Provided passage:

In addition to these artists, 20 promotional partners have joined the cause: Brooklyn Arts Council, Brooklyn Arts Exchange, Beth Morrison Projects, Clubbed Thumb, The Flea Theater, HERE Arts Center, HowlRound, The Lark, Ma-Yi Theater Company, MAP Fund, NAATCO, New Dramatists, New Georges, New Ohio Theatre, On the Boards, The Arts Center at NYU Abu Dhabi, Peoplmovr, The Play Company, Rattlestick Playwrights Theater, and Times Square Arts.
An openness and flair for casual invention characterizes the videos the organizers have called for, with the option for artists to use a smartphone to film anything including readings of portions cut from a play; displays of new designs; performances of new songs or dances; or of any of the presumably many things that recently got canceled amidst this crisis. Taylor Mac has recorded, in many sections, footage of judy sitting on a rock, reading judy’s recent Tony-nominated play Gary: A Sequel to Titus Andronicus. Mac explains, “The Trickle Up is a network where you would see stuff you would never otherwise get to see. When else are you going to see the playwright read their entire play?” The artists aim to begin the project as a grassroots effort among New York artists—who themselves represent various corners of the country and world—and see if and how it might expand to artists elsewhere from there.

Data provided:
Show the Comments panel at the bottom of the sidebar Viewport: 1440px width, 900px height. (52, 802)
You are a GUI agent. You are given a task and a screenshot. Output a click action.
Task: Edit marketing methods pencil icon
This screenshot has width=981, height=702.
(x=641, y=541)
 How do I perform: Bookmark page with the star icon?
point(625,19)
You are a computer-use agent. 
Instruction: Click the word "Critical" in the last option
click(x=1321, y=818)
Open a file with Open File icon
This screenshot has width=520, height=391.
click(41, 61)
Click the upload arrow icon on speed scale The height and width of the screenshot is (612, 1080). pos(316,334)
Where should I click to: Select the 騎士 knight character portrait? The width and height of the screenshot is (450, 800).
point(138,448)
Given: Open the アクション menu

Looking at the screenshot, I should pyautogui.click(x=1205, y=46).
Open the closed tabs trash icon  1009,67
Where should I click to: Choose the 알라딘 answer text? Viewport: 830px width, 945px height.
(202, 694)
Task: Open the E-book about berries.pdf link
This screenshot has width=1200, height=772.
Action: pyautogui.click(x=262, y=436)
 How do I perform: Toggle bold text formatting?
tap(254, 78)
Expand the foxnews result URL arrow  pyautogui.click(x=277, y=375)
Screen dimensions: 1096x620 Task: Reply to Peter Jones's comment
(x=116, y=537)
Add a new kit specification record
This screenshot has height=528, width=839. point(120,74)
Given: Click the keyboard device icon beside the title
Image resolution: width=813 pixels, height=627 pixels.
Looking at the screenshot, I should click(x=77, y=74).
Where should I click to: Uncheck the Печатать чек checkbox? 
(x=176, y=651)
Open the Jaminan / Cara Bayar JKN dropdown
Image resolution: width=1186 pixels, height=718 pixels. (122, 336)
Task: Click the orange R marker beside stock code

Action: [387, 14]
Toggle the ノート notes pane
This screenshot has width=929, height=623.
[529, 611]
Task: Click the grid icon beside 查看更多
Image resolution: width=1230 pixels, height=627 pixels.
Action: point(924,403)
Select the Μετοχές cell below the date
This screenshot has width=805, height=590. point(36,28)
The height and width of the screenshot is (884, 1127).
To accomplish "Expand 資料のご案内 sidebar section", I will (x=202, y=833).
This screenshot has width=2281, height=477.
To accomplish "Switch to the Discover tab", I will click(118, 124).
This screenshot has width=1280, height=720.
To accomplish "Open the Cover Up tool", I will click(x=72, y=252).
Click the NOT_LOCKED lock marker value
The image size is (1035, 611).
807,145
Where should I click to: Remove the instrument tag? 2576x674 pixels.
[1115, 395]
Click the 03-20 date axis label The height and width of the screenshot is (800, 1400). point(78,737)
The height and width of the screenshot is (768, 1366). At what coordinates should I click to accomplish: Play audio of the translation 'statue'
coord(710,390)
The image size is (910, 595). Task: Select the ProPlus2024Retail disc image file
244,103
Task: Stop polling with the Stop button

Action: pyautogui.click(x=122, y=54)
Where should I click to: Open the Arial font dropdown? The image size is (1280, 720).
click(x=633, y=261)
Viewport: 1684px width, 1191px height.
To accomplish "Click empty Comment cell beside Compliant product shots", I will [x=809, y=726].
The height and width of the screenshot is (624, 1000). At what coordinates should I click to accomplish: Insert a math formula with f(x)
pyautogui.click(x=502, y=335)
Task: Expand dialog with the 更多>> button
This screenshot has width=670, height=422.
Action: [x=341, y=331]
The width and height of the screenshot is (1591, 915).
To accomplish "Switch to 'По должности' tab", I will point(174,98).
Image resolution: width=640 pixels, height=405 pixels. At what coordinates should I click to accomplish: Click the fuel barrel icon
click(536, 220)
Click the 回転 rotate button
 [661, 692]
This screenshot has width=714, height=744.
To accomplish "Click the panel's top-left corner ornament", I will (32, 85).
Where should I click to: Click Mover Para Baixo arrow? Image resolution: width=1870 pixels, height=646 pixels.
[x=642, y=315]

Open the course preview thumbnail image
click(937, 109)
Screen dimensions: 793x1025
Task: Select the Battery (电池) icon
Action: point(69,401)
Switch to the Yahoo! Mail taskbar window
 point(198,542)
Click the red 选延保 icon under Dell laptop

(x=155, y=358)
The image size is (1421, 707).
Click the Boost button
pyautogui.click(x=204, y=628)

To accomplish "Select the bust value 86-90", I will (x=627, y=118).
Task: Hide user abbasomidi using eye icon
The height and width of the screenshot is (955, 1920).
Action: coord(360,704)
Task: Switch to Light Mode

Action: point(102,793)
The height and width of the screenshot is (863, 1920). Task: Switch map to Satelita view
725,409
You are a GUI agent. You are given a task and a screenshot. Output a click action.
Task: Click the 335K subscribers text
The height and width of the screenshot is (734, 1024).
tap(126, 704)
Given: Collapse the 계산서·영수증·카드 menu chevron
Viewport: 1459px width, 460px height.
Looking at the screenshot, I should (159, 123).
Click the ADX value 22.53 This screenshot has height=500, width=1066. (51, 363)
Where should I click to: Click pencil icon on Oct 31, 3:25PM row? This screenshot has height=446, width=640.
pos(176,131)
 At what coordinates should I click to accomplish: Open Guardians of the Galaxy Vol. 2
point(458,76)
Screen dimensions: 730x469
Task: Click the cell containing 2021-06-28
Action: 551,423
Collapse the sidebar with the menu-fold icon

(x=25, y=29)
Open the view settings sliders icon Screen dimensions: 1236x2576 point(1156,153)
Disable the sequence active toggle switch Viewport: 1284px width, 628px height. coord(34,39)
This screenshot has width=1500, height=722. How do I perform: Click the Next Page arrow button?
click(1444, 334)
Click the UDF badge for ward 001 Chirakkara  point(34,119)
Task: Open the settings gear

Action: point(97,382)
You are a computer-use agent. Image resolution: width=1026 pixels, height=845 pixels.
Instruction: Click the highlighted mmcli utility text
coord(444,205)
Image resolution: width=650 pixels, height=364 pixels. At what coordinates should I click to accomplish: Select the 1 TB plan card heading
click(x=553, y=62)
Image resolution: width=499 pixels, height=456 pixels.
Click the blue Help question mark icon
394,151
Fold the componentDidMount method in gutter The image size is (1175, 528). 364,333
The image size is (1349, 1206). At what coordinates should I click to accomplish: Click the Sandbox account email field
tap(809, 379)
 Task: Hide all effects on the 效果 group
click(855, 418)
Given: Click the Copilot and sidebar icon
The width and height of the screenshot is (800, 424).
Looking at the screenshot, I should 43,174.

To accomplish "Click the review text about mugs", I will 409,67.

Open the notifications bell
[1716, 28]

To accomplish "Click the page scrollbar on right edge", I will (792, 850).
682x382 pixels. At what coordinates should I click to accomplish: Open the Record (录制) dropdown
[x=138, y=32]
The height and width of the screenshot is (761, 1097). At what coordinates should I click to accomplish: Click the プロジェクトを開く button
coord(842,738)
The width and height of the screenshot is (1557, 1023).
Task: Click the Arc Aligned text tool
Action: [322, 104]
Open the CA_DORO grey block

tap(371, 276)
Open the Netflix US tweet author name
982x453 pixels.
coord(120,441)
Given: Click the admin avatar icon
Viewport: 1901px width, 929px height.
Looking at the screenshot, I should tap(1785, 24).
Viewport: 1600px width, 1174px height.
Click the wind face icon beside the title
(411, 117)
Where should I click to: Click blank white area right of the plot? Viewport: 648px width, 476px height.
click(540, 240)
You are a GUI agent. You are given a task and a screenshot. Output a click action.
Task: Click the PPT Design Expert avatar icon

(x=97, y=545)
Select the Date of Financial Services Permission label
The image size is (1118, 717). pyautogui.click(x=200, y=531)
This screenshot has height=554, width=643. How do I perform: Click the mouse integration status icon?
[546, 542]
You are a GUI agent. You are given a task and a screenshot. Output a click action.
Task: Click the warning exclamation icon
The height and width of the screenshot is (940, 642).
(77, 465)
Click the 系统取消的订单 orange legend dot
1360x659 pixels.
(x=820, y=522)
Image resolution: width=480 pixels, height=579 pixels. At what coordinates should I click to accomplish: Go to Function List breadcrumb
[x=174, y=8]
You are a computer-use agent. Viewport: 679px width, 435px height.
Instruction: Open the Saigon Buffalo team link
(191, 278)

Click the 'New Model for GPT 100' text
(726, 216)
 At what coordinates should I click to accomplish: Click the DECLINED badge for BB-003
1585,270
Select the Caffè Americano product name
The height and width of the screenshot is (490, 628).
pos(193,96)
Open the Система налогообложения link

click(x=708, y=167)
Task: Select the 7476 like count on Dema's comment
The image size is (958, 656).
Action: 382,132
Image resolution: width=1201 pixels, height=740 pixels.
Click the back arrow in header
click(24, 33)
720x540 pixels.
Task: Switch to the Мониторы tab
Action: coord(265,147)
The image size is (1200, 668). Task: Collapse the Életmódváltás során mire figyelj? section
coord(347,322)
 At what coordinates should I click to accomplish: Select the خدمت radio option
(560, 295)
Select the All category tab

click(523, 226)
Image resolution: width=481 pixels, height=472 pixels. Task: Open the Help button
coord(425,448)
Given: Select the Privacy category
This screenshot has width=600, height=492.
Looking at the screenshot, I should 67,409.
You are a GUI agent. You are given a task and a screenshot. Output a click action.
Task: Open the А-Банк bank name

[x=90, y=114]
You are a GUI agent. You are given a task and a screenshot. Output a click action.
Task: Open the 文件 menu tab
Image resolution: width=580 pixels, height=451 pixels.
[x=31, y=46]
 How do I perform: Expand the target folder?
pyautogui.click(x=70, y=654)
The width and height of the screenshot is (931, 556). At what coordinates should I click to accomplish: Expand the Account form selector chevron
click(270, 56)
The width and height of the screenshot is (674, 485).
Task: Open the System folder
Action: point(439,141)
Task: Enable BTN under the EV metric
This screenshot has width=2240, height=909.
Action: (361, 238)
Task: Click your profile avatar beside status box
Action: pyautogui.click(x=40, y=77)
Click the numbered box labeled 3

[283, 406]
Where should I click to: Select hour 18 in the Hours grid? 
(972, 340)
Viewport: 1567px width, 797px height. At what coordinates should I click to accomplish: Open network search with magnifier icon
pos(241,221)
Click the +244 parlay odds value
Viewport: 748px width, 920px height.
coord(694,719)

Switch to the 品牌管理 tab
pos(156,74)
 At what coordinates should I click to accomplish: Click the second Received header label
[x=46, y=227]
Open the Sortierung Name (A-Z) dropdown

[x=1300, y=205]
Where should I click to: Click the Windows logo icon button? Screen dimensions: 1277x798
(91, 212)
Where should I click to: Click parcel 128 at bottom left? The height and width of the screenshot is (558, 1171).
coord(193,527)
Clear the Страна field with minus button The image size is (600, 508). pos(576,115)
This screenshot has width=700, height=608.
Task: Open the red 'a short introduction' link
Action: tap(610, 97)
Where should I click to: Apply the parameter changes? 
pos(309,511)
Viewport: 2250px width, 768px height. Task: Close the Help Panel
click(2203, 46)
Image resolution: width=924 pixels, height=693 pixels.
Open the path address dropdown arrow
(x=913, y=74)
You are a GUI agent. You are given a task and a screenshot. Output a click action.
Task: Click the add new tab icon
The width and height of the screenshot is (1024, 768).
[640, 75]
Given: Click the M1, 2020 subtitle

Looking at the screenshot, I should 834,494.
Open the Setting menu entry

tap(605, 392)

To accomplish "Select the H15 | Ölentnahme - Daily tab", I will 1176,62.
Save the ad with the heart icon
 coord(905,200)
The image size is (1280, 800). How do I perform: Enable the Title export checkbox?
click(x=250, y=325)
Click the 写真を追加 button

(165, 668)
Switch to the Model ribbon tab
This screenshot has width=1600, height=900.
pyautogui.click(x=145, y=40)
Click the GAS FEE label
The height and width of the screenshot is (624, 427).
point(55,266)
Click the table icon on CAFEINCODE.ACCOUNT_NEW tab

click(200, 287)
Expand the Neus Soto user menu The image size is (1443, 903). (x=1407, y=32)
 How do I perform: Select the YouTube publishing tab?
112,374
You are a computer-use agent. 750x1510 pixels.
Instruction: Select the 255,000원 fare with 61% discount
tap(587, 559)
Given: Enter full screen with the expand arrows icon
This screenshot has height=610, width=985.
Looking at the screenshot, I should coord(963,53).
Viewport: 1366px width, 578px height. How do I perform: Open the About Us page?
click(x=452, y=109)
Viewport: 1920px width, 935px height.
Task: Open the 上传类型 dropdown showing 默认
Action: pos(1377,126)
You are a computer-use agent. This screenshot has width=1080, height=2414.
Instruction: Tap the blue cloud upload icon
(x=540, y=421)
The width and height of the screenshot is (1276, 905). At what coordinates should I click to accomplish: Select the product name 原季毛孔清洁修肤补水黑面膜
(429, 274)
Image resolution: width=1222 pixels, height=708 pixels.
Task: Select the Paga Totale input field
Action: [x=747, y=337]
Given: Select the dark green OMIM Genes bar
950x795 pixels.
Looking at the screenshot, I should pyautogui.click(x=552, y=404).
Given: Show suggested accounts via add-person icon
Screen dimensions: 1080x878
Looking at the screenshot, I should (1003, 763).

Exercise directions: Continue the passage about the Trickle Up artist project, starting right after its final sentence.

Reply to the exercise:
Mac says, “I was at a theater and overheard somebody in the lobby say that yesterday she had three jobs and today she had zero jobs. This was a person living week-to-week already, and on my way home, I thought, ‘how is she going to survive, and what can we do to help someone in this position?’ As so many of us are people who currently or historically have lived below the poverty line, we know how hard it is to do basic things like buy groceries, and also we know how much a big lump sum like $10,000 can change your life. My first grant was $7,000 from the Peter S. Reed Foundation and was thanks to another artist, Elizabeth Swados, putting my name on the list of recipients. At the time I had no money and was racing to pay basic necessities. Getting that grant changed everything. Our hope is that we can do the same for an unprecedented number of artists. Both in this time of heightened need and moving forward. Every year.”